/Insights

Combining and visualising 360Giving and charity data to answer questions about grantmaking

Primary LanguagePythonGNU General Public License v3.0GPL-3.0

tests

Install Dash

This repo uses Dash. See Dash installation documentation

Run development version

Run in two different command lines.

flask run
flask worker start

Configuration variables

The following configuration variables need to be set to get parts of the site working. You can do this in a development version by including a .env file in the root directory.

In dokku you can set these variables using the dokku config:set explorer CONFIG_VAR=value command.

# flask app
FLASK_APP=index:server
FLASK_ENV=development # if you're developing

# configuration for the newsletter signup box
NEWSLETTER_FORM_ACTION=https://threesixtygiving.us10.list-manage.com/subscribe
NEWSLETTER_FORM_U=216b8b926250184f90c7198e8
NEWSLETTER_FORM_ID=91870dde44

# file from which the 360Giving registry will be loaded
THREESIXTY_STATUS_JSON=https://store.data.threesixtygiving.org/reports/daily_status.json

# configuration for the mapbox map - an access token is needed for the map to work
MAPBOX_ACCESS_TOKEN=token_goes_here
MAPBOX_STYLE=mapbox://styles/davidkane/cjmtr1n101qlz2ruqszjcmhls

# files larger than this limit are not allowed on the site
FILE_SIZE_LIMIT=50000000

# add google analytics tracking ID to use GA
GOOGLE_ANALYTICS_TRACKING_ID=UA-118275561-3

Find your mapbox access token

You'll need to sign up to mapbox to create a token. Once you've created an account you can find and create access tokens through https://account.mapbox.com/.
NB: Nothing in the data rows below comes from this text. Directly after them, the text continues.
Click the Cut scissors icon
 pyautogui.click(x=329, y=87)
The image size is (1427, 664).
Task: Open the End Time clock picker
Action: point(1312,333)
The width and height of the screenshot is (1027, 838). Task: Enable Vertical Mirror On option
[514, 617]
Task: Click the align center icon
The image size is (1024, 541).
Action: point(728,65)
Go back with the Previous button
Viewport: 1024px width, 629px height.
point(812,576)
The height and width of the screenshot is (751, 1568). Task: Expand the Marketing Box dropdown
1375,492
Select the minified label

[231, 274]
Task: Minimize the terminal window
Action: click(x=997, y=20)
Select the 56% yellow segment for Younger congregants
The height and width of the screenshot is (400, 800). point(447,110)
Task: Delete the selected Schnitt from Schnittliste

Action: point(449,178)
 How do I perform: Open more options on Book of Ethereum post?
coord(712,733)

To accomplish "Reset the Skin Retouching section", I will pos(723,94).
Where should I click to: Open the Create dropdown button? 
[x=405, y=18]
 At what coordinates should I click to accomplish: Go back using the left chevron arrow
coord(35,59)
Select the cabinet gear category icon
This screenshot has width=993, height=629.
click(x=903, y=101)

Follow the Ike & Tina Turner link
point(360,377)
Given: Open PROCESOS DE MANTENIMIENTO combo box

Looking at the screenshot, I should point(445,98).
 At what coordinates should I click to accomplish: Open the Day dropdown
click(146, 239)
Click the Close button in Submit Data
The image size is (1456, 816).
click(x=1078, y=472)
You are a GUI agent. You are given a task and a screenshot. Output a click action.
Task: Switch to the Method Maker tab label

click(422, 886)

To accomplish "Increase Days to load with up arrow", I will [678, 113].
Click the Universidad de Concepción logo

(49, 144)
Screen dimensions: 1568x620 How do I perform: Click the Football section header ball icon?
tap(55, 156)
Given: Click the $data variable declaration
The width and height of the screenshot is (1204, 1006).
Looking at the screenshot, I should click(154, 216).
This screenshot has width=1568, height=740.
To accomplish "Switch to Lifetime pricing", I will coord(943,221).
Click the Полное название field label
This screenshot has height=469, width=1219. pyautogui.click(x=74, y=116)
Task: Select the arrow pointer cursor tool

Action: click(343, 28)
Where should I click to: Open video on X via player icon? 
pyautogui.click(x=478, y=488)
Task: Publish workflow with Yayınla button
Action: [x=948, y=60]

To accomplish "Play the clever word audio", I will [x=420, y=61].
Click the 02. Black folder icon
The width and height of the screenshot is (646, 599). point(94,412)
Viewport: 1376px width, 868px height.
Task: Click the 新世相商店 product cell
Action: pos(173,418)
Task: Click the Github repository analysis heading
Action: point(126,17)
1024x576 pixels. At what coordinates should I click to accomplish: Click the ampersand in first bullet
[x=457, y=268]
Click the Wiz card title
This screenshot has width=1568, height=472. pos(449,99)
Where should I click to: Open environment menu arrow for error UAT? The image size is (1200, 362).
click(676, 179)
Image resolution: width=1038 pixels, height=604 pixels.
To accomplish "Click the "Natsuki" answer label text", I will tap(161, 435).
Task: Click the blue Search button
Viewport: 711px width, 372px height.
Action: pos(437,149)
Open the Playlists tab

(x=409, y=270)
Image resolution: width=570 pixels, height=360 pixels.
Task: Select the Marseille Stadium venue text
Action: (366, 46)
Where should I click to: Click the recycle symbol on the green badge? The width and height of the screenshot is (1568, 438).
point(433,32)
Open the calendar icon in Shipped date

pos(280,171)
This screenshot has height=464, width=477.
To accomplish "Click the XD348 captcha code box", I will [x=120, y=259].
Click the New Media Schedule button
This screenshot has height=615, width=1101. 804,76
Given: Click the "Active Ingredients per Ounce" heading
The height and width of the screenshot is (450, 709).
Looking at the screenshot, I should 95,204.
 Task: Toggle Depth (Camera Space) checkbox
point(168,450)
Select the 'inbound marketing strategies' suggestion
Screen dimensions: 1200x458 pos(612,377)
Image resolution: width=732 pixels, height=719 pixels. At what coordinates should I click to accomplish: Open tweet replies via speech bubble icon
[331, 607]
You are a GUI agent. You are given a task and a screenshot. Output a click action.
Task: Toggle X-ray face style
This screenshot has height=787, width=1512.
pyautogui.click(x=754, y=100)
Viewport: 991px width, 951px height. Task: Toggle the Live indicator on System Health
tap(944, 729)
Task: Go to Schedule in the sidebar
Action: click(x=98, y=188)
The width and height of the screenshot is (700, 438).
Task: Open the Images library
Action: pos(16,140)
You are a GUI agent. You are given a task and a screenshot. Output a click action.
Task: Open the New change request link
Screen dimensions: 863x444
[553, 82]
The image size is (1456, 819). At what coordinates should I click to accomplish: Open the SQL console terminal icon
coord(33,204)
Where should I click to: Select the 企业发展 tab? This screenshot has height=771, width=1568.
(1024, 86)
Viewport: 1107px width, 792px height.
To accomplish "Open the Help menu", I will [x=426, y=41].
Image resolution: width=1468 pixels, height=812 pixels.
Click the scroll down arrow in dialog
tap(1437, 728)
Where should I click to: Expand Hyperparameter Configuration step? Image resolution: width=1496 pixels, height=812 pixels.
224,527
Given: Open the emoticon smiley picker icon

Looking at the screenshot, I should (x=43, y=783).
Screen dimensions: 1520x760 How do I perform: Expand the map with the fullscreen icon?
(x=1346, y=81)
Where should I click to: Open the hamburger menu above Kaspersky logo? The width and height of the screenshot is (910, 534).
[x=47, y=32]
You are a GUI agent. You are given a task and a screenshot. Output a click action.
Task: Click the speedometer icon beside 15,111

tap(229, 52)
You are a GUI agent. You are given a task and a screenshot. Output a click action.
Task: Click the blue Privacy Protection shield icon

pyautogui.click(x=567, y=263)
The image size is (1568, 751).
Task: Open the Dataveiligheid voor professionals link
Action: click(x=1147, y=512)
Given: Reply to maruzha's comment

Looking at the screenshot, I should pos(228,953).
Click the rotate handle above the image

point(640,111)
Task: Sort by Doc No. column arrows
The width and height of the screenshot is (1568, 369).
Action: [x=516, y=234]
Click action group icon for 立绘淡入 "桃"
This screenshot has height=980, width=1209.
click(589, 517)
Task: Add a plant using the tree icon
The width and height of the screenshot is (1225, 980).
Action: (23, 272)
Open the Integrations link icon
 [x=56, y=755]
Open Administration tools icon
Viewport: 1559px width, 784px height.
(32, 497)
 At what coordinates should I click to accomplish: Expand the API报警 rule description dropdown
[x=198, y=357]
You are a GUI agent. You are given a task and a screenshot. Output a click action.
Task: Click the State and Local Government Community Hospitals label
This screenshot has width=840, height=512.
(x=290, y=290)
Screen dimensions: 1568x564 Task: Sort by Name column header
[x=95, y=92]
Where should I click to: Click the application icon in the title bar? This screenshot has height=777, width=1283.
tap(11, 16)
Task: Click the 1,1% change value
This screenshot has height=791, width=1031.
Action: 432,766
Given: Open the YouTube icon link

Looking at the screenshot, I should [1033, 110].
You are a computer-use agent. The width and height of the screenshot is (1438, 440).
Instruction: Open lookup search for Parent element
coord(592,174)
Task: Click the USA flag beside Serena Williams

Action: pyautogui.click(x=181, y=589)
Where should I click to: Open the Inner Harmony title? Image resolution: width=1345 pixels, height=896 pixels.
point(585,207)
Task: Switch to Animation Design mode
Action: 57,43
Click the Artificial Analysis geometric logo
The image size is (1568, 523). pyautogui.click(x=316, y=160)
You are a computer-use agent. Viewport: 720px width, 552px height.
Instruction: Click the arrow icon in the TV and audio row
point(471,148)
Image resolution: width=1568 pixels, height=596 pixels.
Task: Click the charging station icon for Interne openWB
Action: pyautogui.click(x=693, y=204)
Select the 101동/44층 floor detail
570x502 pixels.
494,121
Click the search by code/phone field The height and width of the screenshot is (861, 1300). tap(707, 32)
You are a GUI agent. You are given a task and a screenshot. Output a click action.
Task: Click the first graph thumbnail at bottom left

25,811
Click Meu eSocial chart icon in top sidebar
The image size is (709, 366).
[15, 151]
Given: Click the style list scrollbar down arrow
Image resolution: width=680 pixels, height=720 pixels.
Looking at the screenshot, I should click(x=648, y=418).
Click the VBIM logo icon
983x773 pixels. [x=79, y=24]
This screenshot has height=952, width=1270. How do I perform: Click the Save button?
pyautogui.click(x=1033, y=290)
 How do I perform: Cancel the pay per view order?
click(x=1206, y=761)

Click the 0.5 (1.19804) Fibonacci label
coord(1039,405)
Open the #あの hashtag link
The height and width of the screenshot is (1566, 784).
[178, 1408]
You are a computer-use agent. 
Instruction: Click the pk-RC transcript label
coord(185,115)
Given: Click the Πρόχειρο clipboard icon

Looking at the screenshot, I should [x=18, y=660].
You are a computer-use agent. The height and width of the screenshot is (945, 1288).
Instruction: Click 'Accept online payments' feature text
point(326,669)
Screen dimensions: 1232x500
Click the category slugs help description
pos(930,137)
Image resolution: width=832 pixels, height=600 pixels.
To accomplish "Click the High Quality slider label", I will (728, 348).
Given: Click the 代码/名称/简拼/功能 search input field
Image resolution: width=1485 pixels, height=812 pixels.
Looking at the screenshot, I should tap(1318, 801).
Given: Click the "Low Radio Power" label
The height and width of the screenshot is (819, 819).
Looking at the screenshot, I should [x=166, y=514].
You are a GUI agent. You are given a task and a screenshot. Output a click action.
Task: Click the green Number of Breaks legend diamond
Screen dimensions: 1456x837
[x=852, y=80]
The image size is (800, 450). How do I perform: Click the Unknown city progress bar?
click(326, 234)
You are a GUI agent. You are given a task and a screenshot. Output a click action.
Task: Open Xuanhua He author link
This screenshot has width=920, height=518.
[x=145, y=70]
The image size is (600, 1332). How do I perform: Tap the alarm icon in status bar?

Find the newsletter configuration variables

The newsletter section is set up to send variables to a mailchimp signup form. The different parts needed can be found in the URL that you go to when you visit the "Join this mailing list" page:

https://threesixtygiving.us10.list-manage.com/subscribe?u=216b8b926250184f90c7198e8&id=91870dde44

From the URL above you find the following variables:

  • NEWSLETTER_FORM_ACTION = https://threesixtygiving.us10.list-manage.com/subscribe
  • NEWSLETTER_FORM_U = 216b8b926250184f90c7198e8
  • NEWSLETTER_FORM_ID = 91870dde44

Setup on dokku

# create app
dokku apps:create insights

# add redis cache
sudo dokku plugin:install https://github.com/dokku/dokku-redis.git redis
dokku redis:create insightscache
dokku redis:link insightscache insights

# enable domains
dokku domains:enable insights
dokku domains:set insights example.com

# letsencrypt
sudo dokku plugin:install https://github.com/dokku/dokku-letsencrypt.git
dokku config:set --no-restart insights DOKKU_LETSENCRYPT_EMAIL=your@email.tld
dokku letsencrypt:enable insights

# create app storage
mkdir -p /var/lib/dokku/data/storage/insights-uploads
chown -R dokku:dokku /var/lib/dokku/data/storage/insights-uploads
chown -R 32767:32767 /var/lib/dokku/data/storage/insights-uploads
dokku storage:mount insights /var/lib/dokku/data/storage/insights-uploads:/app/uploads

Allow bigger upload file size

By default dokku only allows 2mb file uploads. You can change this by installing the Dokku Nginx Max Upload Size plugin.

sudo dokku plugin:install https://github.com/Zeilenwerk/dokku-nginx-max-upload-size.git
dokku config:set insights MAX_UPLOAD_SIZE=20M

Commands

There are a number of server commands that can be used to maintain the database. They need to be run from the server(eg via SSH access).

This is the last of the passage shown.